- [Kutipan untuk Dibaca]:
<<<<

Alat Bukti Elektronik ialah Informasi Elektronik dan/atau Dokumen Elektronik yang memenuhi persyaratan formil dan persyaratan materil yang diatur dalam Undang – Undang Nomor 11 Tahun 2008 Tentang Informasi dan Transaksi Elektronik (UU ITE). Ketentuan Pasal 5 ayat (1) Undang – Undang Nomor 11 Tahun 2008 Tentang Informasi dan Transaksi Elektronik (UU ITE) secara eksplist menyebutkan bahwa “Informasi Eletkronik dan/atau Dokumen Elektronik dan/atau hasil cetaknya merupakan alat bukti hukum yang sah”.

>>>>

- [Daftar Tugas]:
**A)** Menurut kutipan tentang alat bukti elektronik, pasal dan ayat mana dalam UU ITE yang menyebutkan bahwa informasi elektronik merupakan alat bukti hukum yang sah?
**B)** Sambung kutipan tentang alat bukti elektronik di atas, mulai setelah kalimat terakhirnya.

- [Informasi yang Diberikan]:

<<<<

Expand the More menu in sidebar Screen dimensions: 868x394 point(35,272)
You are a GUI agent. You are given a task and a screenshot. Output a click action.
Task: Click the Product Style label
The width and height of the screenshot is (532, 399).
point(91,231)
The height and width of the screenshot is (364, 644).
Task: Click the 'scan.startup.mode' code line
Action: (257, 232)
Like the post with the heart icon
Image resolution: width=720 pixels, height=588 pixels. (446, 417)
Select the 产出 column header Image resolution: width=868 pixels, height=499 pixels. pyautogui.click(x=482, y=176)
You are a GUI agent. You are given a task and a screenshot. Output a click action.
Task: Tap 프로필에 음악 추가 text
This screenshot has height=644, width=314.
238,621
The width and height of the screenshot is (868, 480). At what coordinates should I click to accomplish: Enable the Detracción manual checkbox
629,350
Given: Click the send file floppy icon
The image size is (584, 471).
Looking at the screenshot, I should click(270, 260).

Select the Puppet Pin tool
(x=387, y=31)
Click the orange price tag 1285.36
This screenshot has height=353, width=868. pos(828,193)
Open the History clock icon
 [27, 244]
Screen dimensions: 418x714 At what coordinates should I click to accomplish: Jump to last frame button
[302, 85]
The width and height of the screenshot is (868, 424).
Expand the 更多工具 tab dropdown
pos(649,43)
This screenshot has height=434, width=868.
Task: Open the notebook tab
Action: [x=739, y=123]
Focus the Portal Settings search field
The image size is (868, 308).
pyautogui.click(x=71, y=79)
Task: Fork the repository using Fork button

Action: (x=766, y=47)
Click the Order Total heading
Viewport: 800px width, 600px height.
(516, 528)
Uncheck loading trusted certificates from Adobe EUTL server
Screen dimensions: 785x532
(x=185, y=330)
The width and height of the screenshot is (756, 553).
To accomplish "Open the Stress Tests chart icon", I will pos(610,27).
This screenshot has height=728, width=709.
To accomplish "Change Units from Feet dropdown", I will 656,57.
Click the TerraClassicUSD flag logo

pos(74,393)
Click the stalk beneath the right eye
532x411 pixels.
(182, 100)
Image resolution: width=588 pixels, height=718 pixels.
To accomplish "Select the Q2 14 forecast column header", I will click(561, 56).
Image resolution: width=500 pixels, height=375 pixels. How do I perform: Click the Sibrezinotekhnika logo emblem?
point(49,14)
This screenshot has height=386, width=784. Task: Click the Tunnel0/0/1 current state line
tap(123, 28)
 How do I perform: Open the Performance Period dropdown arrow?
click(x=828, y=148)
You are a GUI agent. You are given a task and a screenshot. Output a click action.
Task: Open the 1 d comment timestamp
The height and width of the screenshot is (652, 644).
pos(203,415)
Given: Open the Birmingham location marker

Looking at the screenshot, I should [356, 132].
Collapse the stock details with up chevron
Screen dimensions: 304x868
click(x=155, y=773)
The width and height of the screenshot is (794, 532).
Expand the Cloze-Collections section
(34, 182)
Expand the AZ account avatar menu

>>>>

- [Hasil Tugas]:
**A)** Pasal 5 ayat (1).

**B)**
Merujuk pada ketentuan Pasal 1 Undang – Undang Nomor 11 Tahun 2008 Tentang Informasi dan Transaksi Elektronik, maka penjabaran dari Pasal 5 ayat (1) Undang – Undang Nomor 11 Tahun 2008 Tentang Informasi dan Transaksi Elektronik dapat dipahami sebagai berikut:
- Informasi Elektronik adalah satu atau sekumpulan data elektronik, termasuk tetapi tidak terbatas pada tulisan, suara, gambar, peta, rancangan, foto, electronic data interchange (EDI), surat elektronik (electronic mail), telegram, teleks, telecopy atau sejenisnya, huruf, tanda, angka, Kode Akses, simbol, atau perforasi yang telah diolah yang memiliki arti atau dapat dipahami oleh orang yang mampu memahaminya. (Pasal 1 butir 1 UU ITE);
- Dokumen Elektronik adalah setiap Informasi Elektronik yang dibuat, diteruskan, dikirimkan, diterima, atau disimpan dalam bentuk analog, digital, elektromagnetik, optikal, atau sejenisnya, yang dapat dilihat, ditampilkan, dan/atau didengar melalui Komputer atau Sistem Elektronik, termasuk tetapi tidak terbatas pada tulisan, suara, gambar, peta, rancangan, foto atau sejenisnya, huruf, tanda, angka, Kode Akses, simbol atau perforasi yang memiliki makna atau arti atau dapat dipahami oleh orang yang mampu memahaminya. (Pasal 1 butir 4 UU ITE).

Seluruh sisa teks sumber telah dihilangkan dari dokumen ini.